Reflecting on Social Justice Issues (re-entry)

Rationale/development

This activity is designed to help students understand their own and partners’ conceptions of social justice issues. The issues addressed in this activity were collaboratively identified by the Macquarie University team and our partners. Students may be encountering these issues for the first time; this activity is intended to prepare them to approach the issues sensitively and in a non-colonial way. The use of drawing as a methodology disrupts the privileging of the written word in research and teaching practice, and allows students to express their felt sense of issues in a way that respects individual ways of knowing and communicating.

Aims and outcomes 

  • It is important for students undertaking international mobility activities to understand the social justice issues that partner organisations aim to address.
  • The aim of this activity is to help students re-examine their own conceptions of these issues, based upon their experiences in-country.
  • This activity draws on students’ own prior knowledge and their in-country experiences.

Time

  • 45 minutes to 1 hour

Materials

  • Unruled paper
  • Drawing materials (e.g. felt tip markers, oil pastels, crayons, etc.)
  • Photographs of students’ pre-departure drawings

The process

1. Provide students with 8 sheets of paper.

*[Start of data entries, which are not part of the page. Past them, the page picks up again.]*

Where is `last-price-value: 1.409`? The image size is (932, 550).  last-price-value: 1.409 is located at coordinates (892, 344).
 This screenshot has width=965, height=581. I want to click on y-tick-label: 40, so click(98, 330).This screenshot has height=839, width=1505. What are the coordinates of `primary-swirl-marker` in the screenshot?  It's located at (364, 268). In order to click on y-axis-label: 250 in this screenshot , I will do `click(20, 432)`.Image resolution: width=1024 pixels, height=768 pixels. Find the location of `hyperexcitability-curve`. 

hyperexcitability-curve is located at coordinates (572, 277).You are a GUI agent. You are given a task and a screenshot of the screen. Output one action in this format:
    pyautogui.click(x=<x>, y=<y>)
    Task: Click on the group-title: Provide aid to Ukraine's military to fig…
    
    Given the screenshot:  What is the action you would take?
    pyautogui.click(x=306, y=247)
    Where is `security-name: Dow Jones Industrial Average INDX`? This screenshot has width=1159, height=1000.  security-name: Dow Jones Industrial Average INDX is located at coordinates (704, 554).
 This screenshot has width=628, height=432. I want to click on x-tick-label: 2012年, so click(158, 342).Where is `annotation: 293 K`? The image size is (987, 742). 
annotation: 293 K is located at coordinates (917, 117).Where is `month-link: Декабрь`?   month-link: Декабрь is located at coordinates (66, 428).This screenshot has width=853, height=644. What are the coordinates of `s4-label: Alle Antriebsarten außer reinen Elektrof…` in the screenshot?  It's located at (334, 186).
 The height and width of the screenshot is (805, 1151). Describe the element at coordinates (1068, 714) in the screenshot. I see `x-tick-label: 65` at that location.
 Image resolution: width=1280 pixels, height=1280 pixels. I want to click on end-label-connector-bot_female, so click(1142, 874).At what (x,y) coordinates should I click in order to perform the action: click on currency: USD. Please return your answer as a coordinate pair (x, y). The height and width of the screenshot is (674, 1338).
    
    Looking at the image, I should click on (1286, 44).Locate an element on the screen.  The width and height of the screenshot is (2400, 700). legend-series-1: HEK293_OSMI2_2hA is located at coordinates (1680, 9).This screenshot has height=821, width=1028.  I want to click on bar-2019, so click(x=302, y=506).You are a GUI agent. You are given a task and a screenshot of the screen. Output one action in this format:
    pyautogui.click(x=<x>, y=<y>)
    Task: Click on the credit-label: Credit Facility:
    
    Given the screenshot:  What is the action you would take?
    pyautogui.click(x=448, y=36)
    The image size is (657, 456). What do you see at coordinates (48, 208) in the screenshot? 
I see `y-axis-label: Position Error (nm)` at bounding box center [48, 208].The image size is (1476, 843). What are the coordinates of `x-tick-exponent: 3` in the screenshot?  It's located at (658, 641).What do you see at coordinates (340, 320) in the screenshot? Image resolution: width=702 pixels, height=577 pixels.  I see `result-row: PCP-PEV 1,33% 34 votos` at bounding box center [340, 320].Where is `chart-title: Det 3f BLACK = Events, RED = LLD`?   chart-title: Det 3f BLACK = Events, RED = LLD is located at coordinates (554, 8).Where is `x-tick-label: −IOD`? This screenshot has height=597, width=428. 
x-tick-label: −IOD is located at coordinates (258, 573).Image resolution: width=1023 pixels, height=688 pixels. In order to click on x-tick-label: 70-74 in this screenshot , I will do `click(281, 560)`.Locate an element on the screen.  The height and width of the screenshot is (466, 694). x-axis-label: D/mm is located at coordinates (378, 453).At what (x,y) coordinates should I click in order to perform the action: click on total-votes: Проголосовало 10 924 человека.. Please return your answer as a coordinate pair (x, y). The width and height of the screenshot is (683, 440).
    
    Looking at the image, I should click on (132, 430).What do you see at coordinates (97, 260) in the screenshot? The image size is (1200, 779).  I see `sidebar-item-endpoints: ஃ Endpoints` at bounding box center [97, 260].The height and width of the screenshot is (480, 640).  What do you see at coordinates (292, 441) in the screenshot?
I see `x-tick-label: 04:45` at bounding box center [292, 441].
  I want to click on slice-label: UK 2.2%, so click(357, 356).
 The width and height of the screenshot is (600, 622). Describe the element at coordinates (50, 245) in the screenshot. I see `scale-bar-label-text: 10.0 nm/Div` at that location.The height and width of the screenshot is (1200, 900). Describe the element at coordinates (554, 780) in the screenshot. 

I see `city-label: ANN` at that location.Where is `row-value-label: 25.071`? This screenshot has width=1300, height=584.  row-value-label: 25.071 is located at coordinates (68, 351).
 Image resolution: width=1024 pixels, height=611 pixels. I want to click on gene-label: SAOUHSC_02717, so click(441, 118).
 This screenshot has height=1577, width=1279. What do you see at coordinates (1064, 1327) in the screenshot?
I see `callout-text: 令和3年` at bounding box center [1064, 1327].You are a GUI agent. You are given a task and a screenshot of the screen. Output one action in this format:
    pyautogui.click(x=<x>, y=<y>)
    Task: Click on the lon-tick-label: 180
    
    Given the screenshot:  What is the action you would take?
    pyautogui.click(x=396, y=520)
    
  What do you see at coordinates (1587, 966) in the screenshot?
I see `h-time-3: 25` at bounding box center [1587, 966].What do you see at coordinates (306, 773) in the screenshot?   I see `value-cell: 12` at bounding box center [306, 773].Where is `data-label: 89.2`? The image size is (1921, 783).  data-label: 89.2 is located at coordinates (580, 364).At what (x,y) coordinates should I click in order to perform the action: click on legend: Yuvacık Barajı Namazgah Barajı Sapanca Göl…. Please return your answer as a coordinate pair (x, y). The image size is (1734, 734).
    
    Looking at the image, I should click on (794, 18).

2. Explain to students that this activity aims to re-examine their conceptions of a range of social justice issues now that they have worked with organisations in-country. Possible issues to address include:

  • Disability
  • Environment
  • Gender
  • Health
  • Indigenous peoples’ rights
  • Land rights
  • Trauma
  • Workers’ rights

3. Ask students to express their feelings and responses to these issues in any way they like (e.g. drawing, writing, etc.) and to photograph their responses to save them for future reference.

4. Have a group discussion via a felt-knowing reflective activity about students’ understandings of the issues now that they have worked in-country.

5. Examine the students’ drawings from the pre-departure activity and compare them to their drawings from this activity.

6. Discuss the ways in which the two sets of drawings differ, and ask students to reflect on why this is so and the impact of their experience in-country.